The question on everyone’s mind in the Australian Corporate Innovation Community
Almost six months ago, Vibrance and Strategyzer organised an event called Corporate Innovation in Action, where we heard perspectives from local and international thought leaders about how to support organisations in their ambitions to foster growth and resilience (you can read our reflections here). There was a real sense of camaraderie in the room, and a desire to keep the collective conversation going, so we recently reconvened for a face-to-face information drink followed by an online session to share what challenges and opportunities are currently on our collective minds.
For our online session we used the Lean Coffee format to facilitate our discussion, where all participants have an opportunity to suggest topics for discussion. We then collectively voted on these topics to prioritise them for quick fire discussion. We received an interesting insight into the topics that are front of mind for this community of Australian corporate innovation professionals.

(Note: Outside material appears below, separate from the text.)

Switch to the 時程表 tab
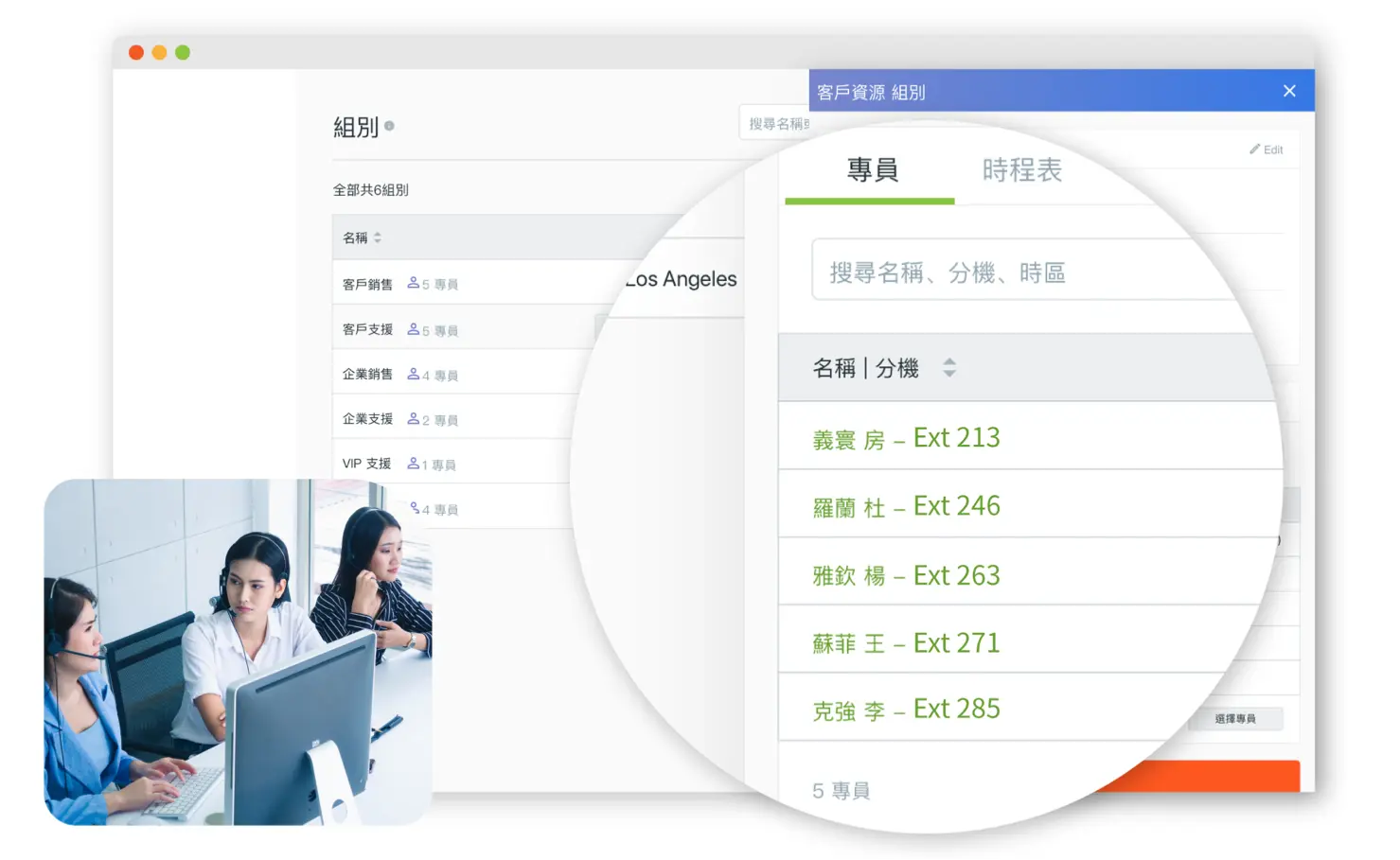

The most prevalent theme that emerged was: how to justify investment in innovation while there is a focus on cost cutting and seeking operational efficiencies. Navigating corporate innovation challenges in Australia was top of mind for locals.
In September 2022, my colleague and Vibrance Partner Fred Etiemble wrote Innovation in a Downturn?, an article about how to assess whether an economic downturn could be your opportunity for breakthrough innovation. He explores critical and practical questions related to the constraints that organisations are under during tough times, specifically in relation to resourcing and leadership bandwidth. When we came together in March 2023 for the Corporate Innovation in Action event, Australia was definitely facing into an economic downturn, making the question even more relevant. Since then, conditions have become more uncertain with many organisations downsizing their workforce and high interest rates generally giving confidence a battering. These are tough conditions for corporate innovators to secure funding and moral support from leadership.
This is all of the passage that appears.